(Beginning of Records)

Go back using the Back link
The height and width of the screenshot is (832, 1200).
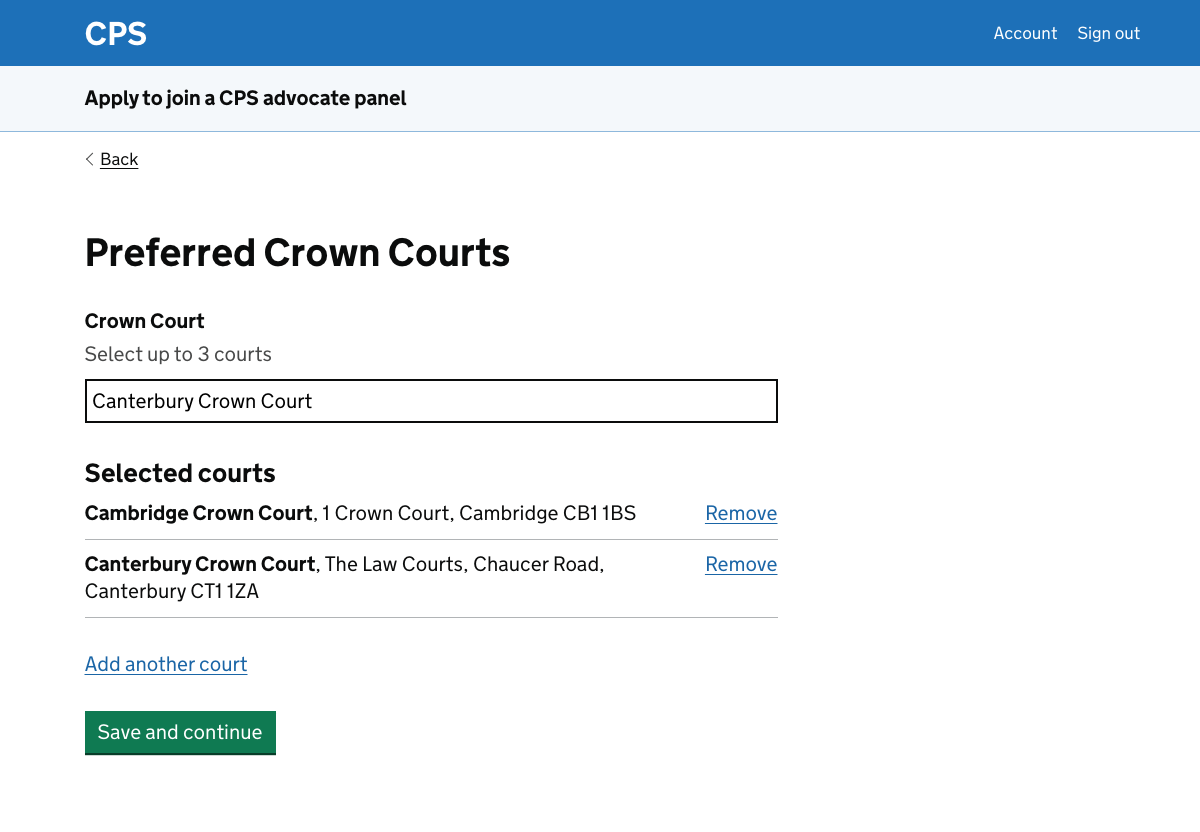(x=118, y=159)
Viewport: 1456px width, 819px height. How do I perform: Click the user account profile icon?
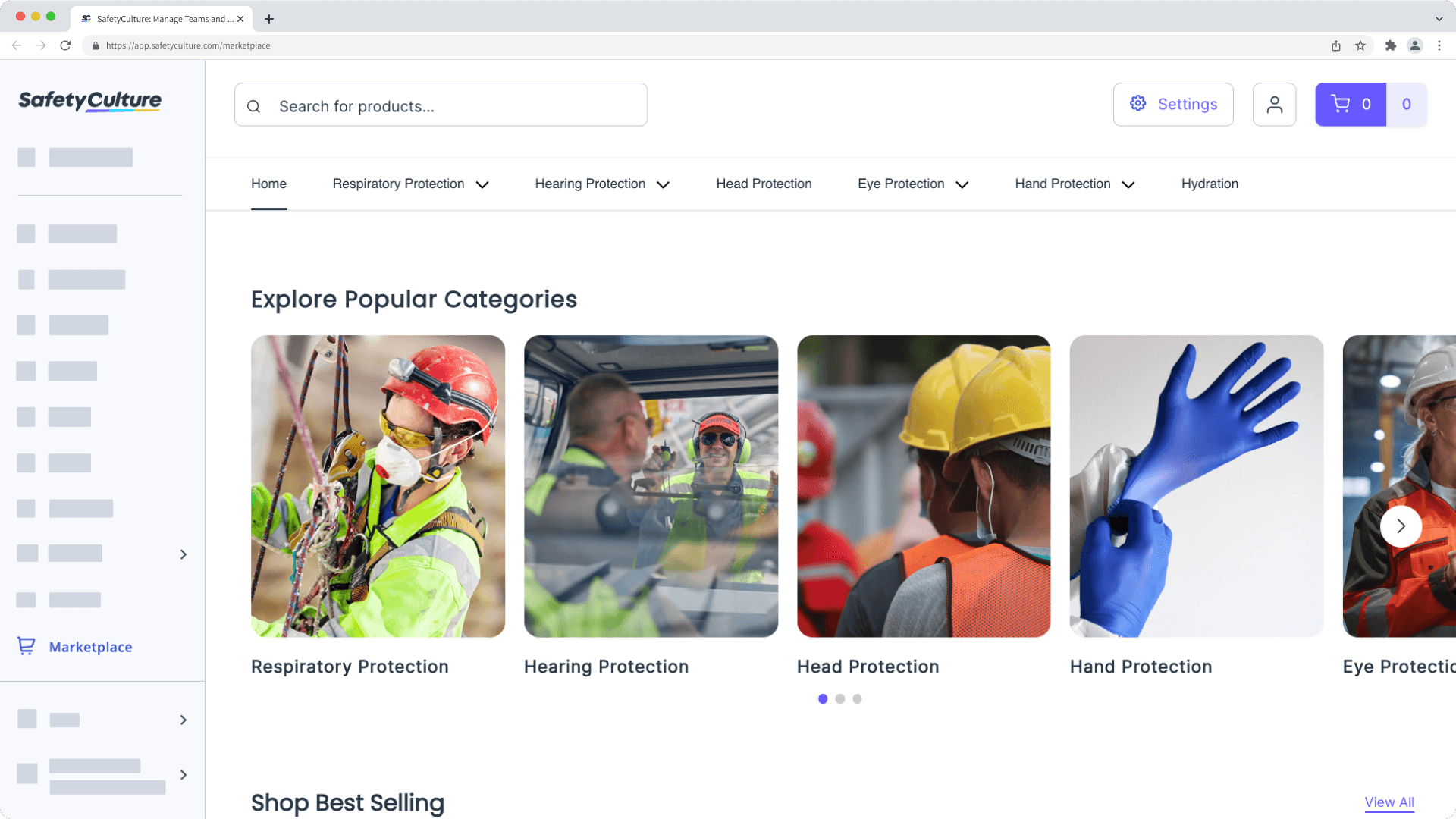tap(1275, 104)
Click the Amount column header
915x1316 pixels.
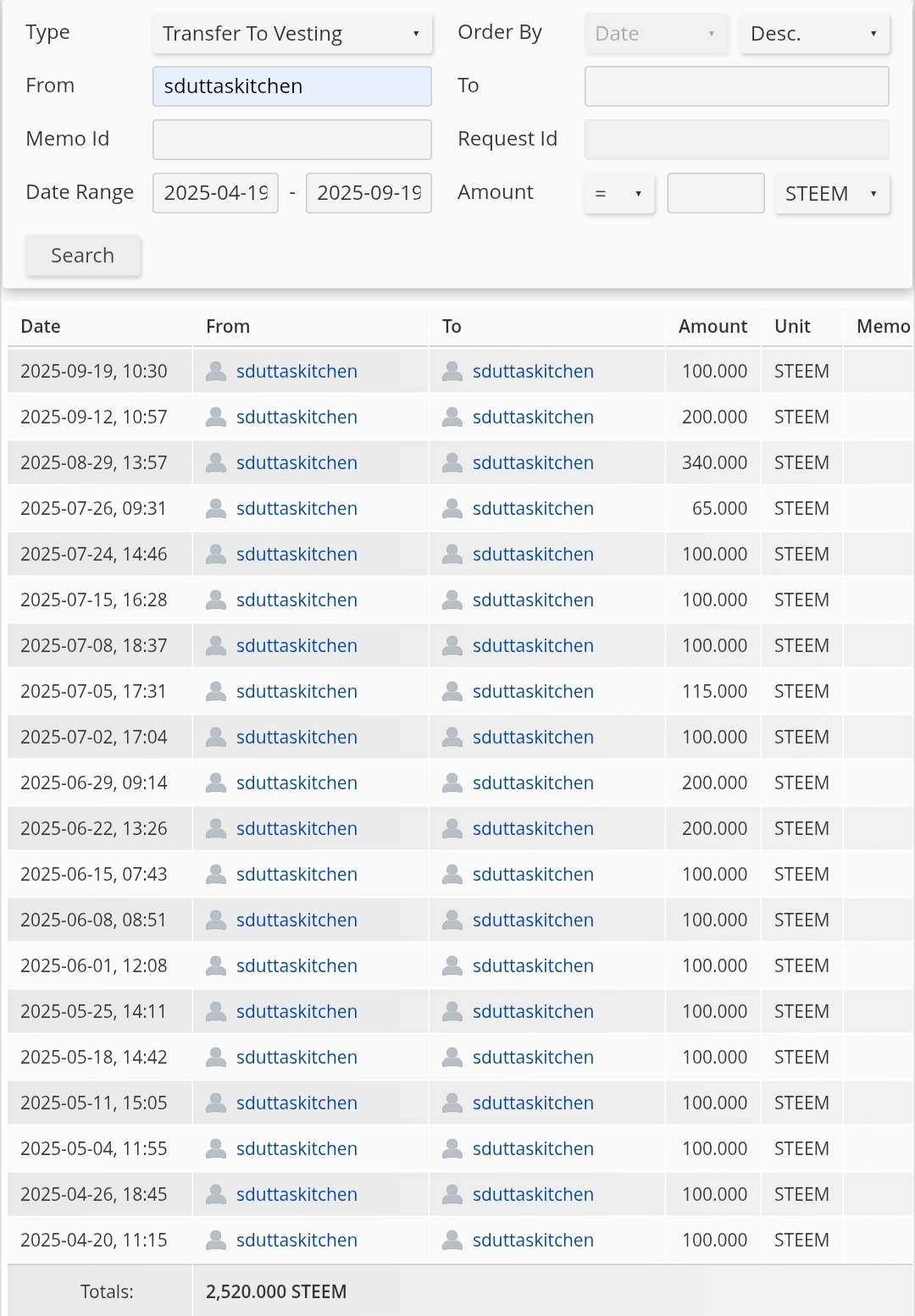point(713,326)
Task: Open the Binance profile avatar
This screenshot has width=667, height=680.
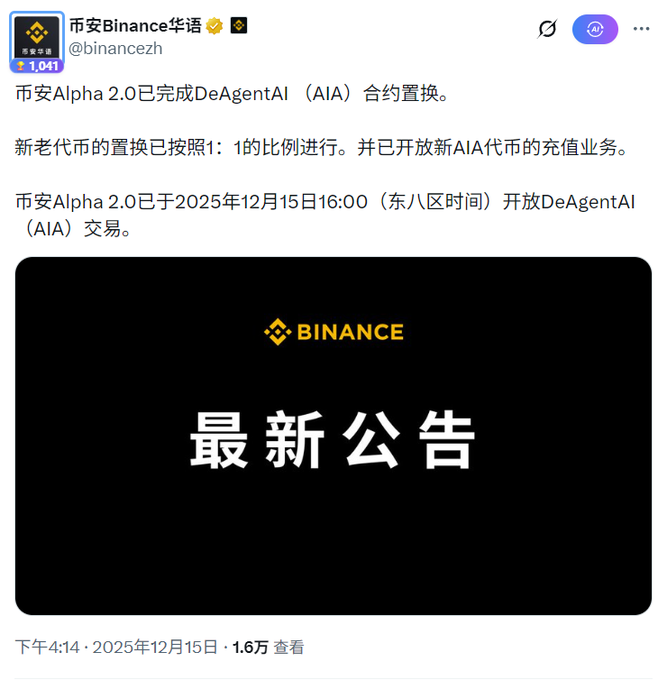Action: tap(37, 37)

(End of Records)
(Beginning of Records)

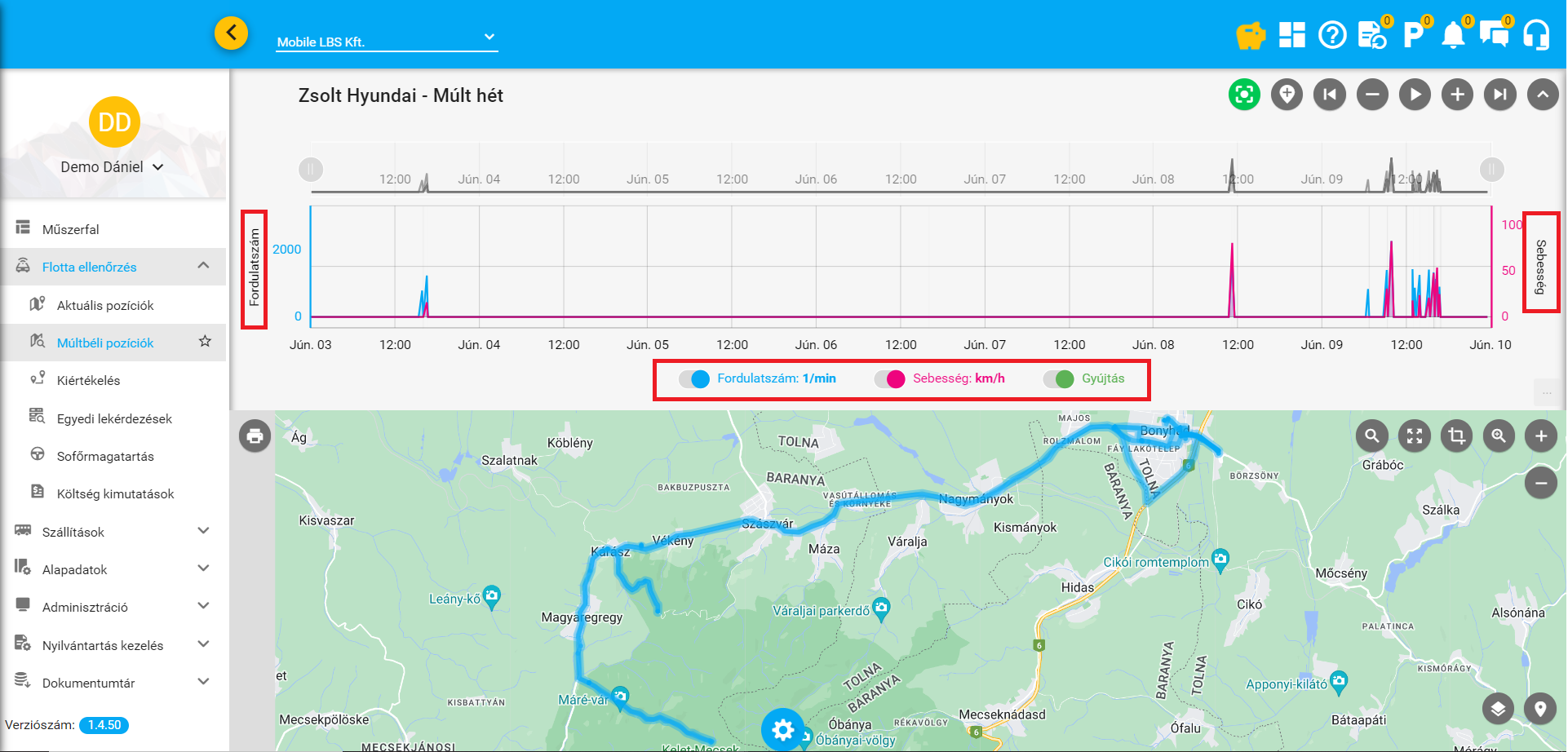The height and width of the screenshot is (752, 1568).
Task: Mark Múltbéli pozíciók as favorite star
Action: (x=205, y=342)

(End of Records)
(Beginning of Records)

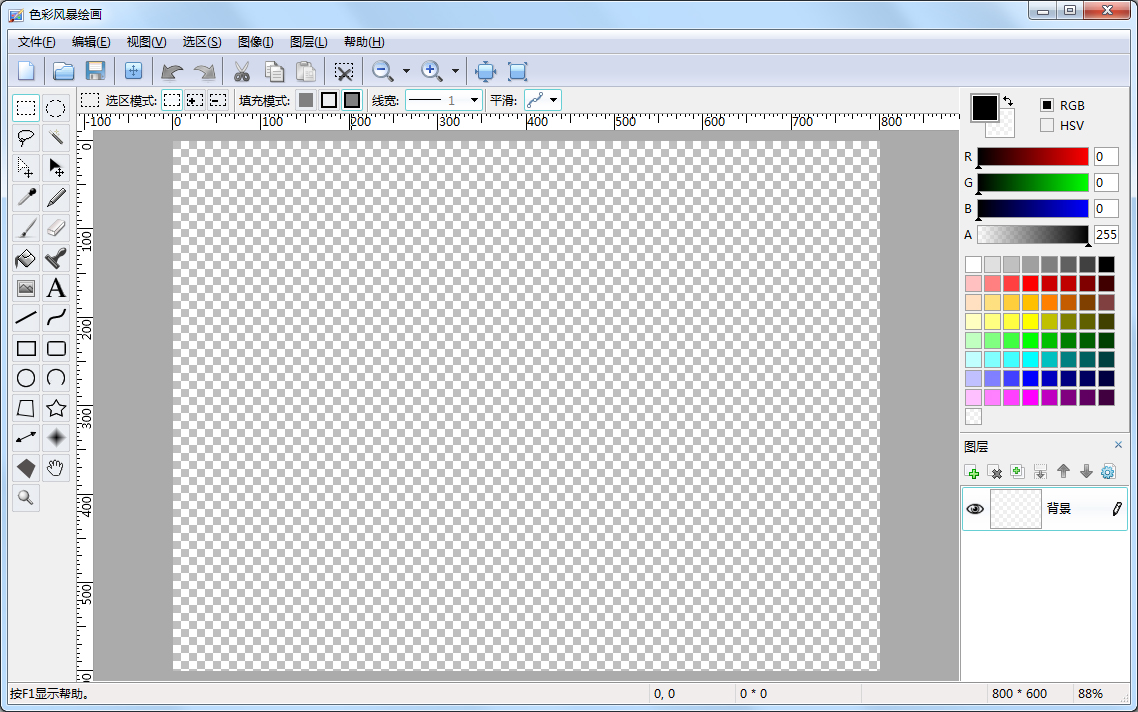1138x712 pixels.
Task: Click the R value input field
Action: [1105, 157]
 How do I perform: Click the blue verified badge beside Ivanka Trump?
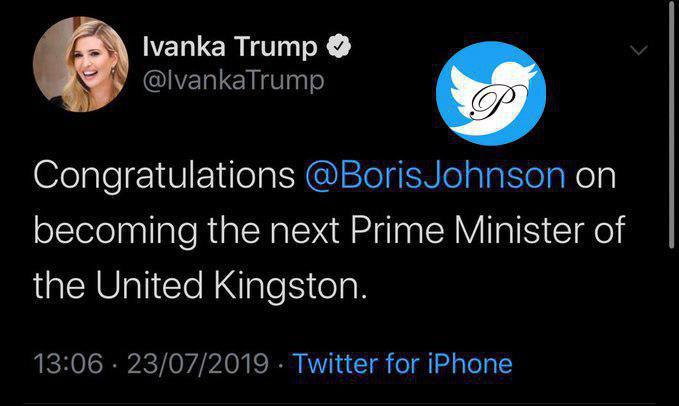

(End of Records)

Task instructions: Everything above from the line with "The height and width of the screenshot is (832, 1200)." through the line with "Task: Open the Binance profile avatar" should be retyped exactly, and nothing else; omit pictures.

Finished task:
The height and width of the screenshot is (832, 1200).
(x=118, y=159)
Viewport: 1456px width, 819px height. How do I perform: Click the user account profile icon?
tap(1275, 104)
Click the Amount column header
915x1316 pixels.
point(713,326)
Task: Open the Binance profile avatar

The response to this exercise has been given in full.